Nginx Performance-Tuning: Worker-Prozesse und Verbindungen optimieren
Optimieren Sie Nginx-Worker-Prozesse, Worker-Verbindungen, Dateilimits, Keepalive-Verhalten und Upstream-Kapazitäten ohne Rätselraten.
Nginx Performance-Tuning: Worker-Prozesse und Verbindungen optimieren
Nginx Performance-Tuning beginnt oft mit zwei Einstellungen: Worker-Prozesse und Worker-Verbindungen. Diese Einstellungen bestimmen, wie viele Anfragen Ihr Server gleichzeitig verarbeiten kann, sodass kleine Fehler bei Traffic-Spitzen als langsame Seiten, stockende Downloads oder Verbindungsfehler auftreten können.
Die gute Nachricht ist, dass Sie nicht wild raten müssen. Sie können Nginx optimieren, indem Sie sein Worker-Modell an Ihre CPU, Dateilimits, Traffic-Muster und das Verhalten der Upstream-Anwendung anpassen.
Wie Nginx-Worker Traffic verarbeiten
Nginx verwendet einen Master-Prozess und einen oder mehrere Worker-Prozesse. Der Master-Prozess liest die Konfiguration, startet Worker und führt Neuladungen durch. Die Worker erledigen die eigentliche Anfrageverarbeitung.
Jeder Worker kann viele Verbindungen verwalten, da Nginx ein ereignisgesteuertes Modell verwendet. Das unterscheidet sich von älteren Webservern, die oft einen Prozess oder Thread pro Anfrage benötigten. Ein Nginx-Worker kann Tausende von Keepalive-Verbindungen im Leerlauf offen halten, wenn das Betriebssystem dies zulässt.
Die beiden Kern-Direktiven befinden sich normalerweise in /etc/nginx/nginx.conf:
worker_processes auto;
events {
worker_connections 1024;
}
worker_processes auto; weist Nginx an, für jeden verfügbaren CPU-Kern einen Worker zu erstellen. Für die meisten modernen Linux-Server ist dies der richtige Ausgangspunkt. Es vermeidet das Festcodieren eines Werts, der falsch wird, wenn Sie eine virtuelle Maschine vergrößern oder verkleinern.
worker_connections legt die maximale Anzahl gleichzeitiger Verbindungen fest, die jeder Worker öffnen kann. Die grobe Obergrenze ist:
worker_processes * worker_connections
Wenn Sie 4 Worker und 4096 Worker-Verbindungen haben, beträgt das theoretische Maximum 16.384 Verbindungen. Im realen Leben ist die nutzbare Anzahl geringer, da Reverse-Proxy-Traffic sowohl Client-seitige als auch Upstream-Verbindungen nutzen kann.

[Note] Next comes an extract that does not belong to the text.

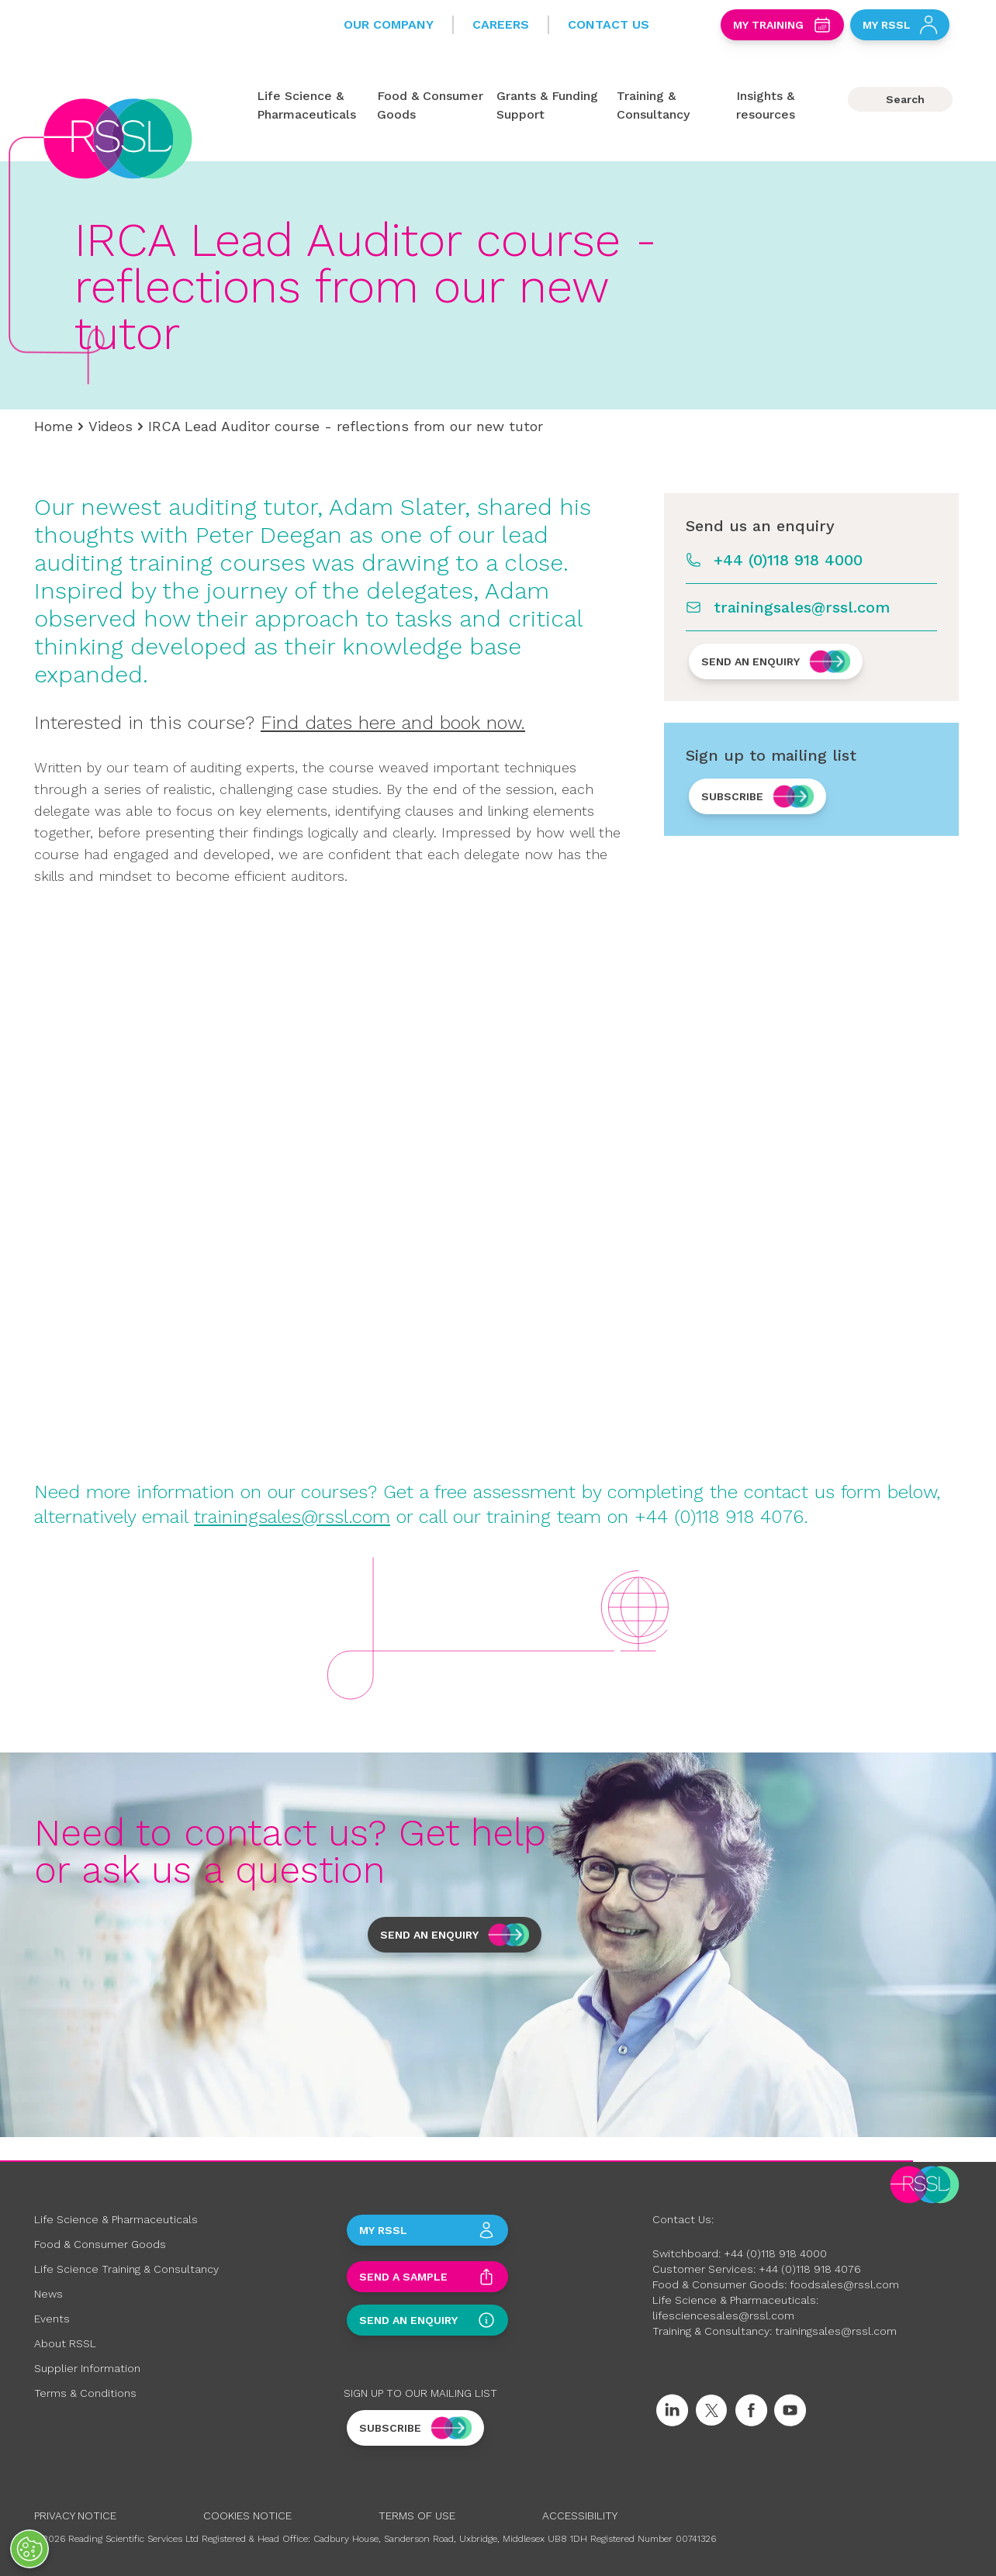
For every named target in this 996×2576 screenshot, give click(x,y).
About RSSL (65, 2343)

Wenn Nginx beispielsweise Traffic an eine Node.js-App weiterleitet, kann eine Benutzeranfrage eine Client-Verbindung plus eine Upstream-Verbindung verbrauchen. Das bedeutet, dass 16.384 offene Verbindungen je nach Keepalive und Anfrage-Timing näher an 8.000 aktive Proxy-Anfragen unterstützen könnten.

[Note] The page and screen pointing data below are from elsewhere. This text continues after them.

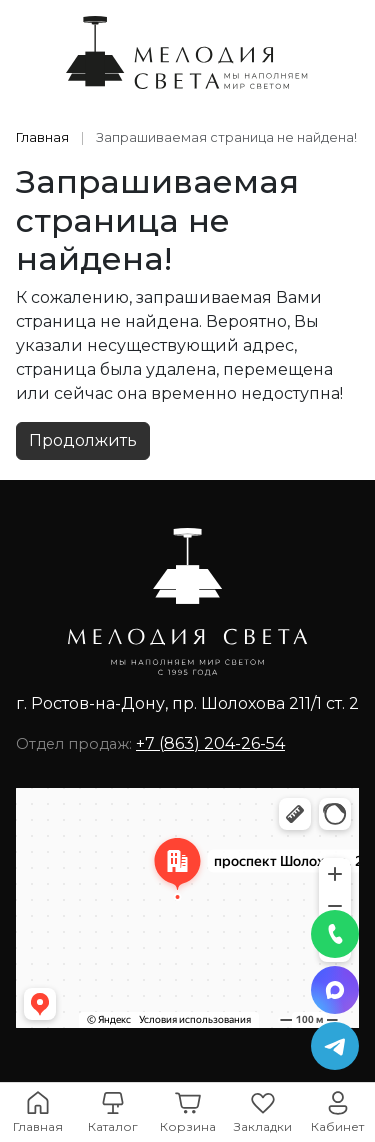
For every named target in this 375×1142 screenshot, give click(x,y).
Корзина (188, 1126)
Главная (42, 137)
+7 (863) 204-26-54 (210, 743)
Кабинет (337, 1126)
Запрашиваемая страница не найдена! (226, 137)
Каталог (113, 1126)
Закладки (263, 1126)
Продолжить (83, 440)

Auswahl von Worker-Prozess- und Verbindungswerten
Beginnen Sie mit worker_processes auto, es sei denn, Sie haben einen bestimmten Grund dagegen. Das manuelle Setzen dieses Werts über die CPU-Anzahl hinaus hilft selten. Es kann den Kontextwechsel erhöhen und die Leistung unter Last verschlechtern.

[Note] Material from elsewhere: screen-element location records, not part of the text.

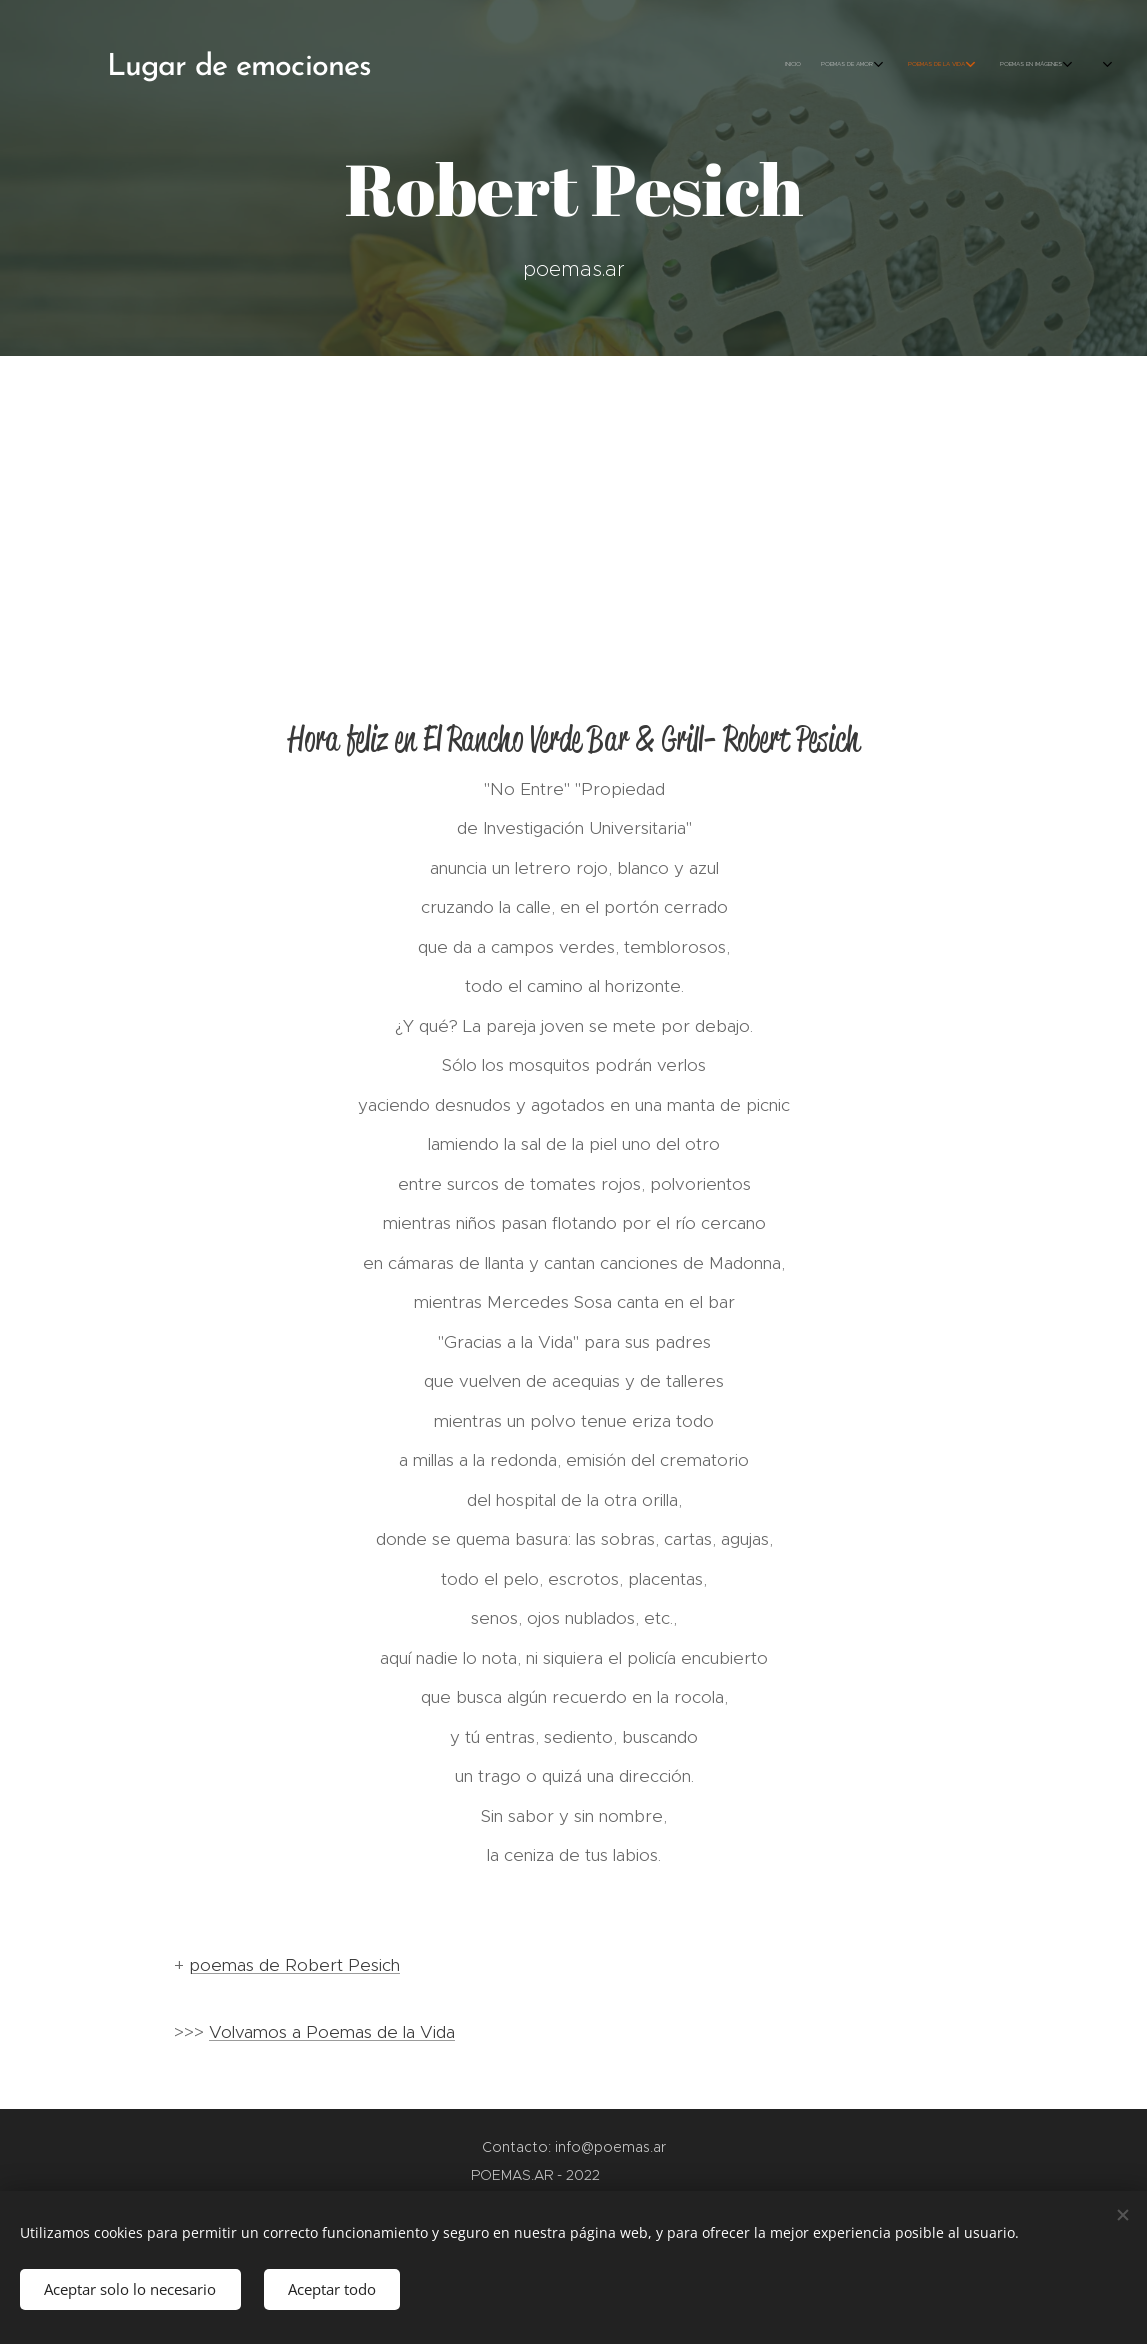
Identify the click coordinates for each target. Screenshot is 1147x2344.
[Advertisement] (573, 506)
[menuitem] (899, 65)
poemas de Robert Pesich (294, 1965)
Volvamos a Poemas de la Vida (332, 2032)
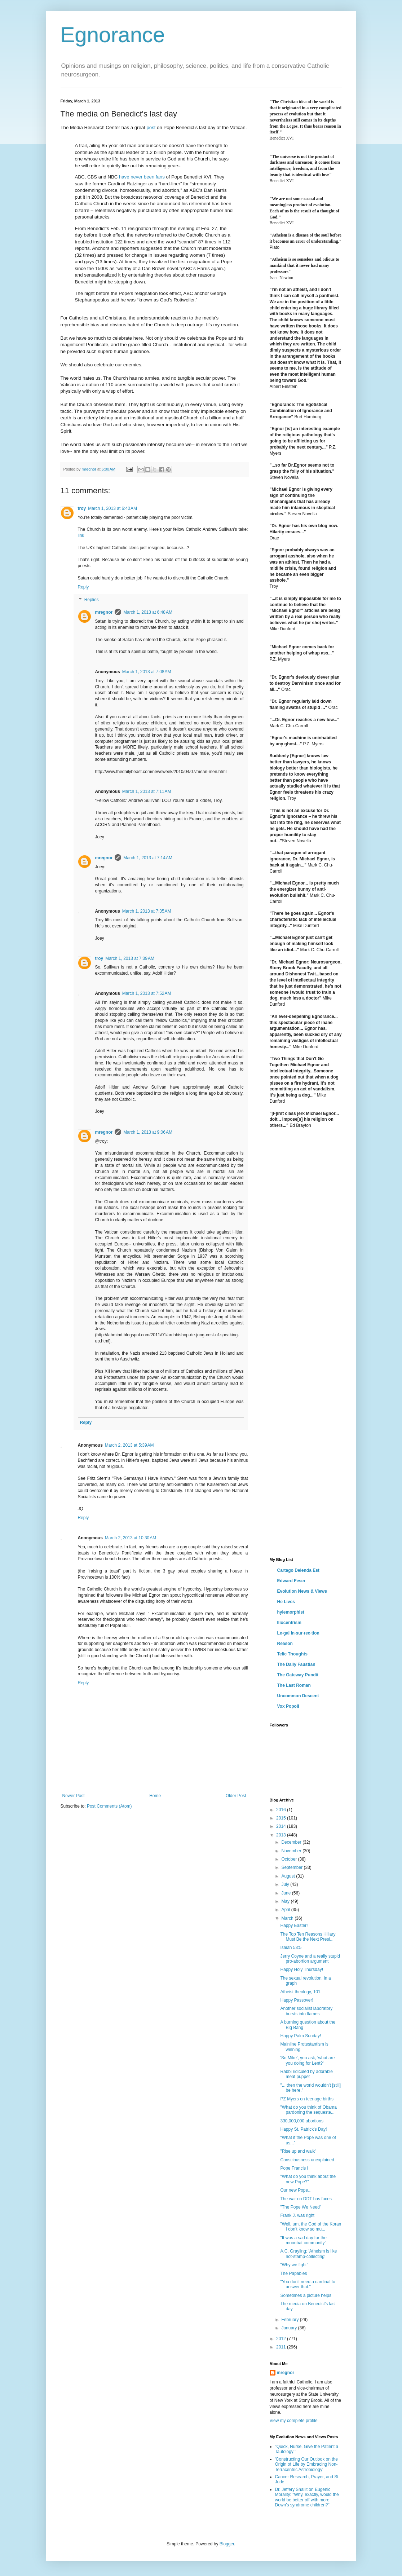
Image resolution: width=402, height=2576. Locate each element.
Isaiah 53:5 (290, 1947)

Stimmen Sie dann worker_connections basierend auf der erwarteten Parallelität ab. Ein ruhiges internes Tool kann mit 1024 auskommen. Eine öffentliche Website hinter einem Load Balancer benötigt möglicherweise 4096, 8192 oder mehr.
Eine praktische Basislinie für viele Produktionsserver sieht so aus:
worker_processes auto;
worker_rlimit_nofile 65535;
events {
worker_connections 4096;
multi_accept on;
}
worker_rlimit_nofile erhöht das Dateideskriptor-Limit, das Nginx-Workern zur Verfügung steht. Dies ist wichtig, da jeder Netzwerk-Socket einen Dateideskriptor verwendet. Wenn das Betriebssystem-Limit niedrig bleibt, hilft eine Erhöhung von worker_connections allein nicht.
Sie sollten auch das Service-Manager-Limit überprüfen. Auf systemd-Systemen benötigt Nginx möglicherweise einen Override wie:
[Service]
LimitNOFILE=65535
Nachdem Sie die systemd-Limits geändert haben, laden Sie systemd neu und starten Sie Nginx neu. Eine breitere Befehlsreferenz finden Sie unter Nginx-Service-Steuerungsbefehle.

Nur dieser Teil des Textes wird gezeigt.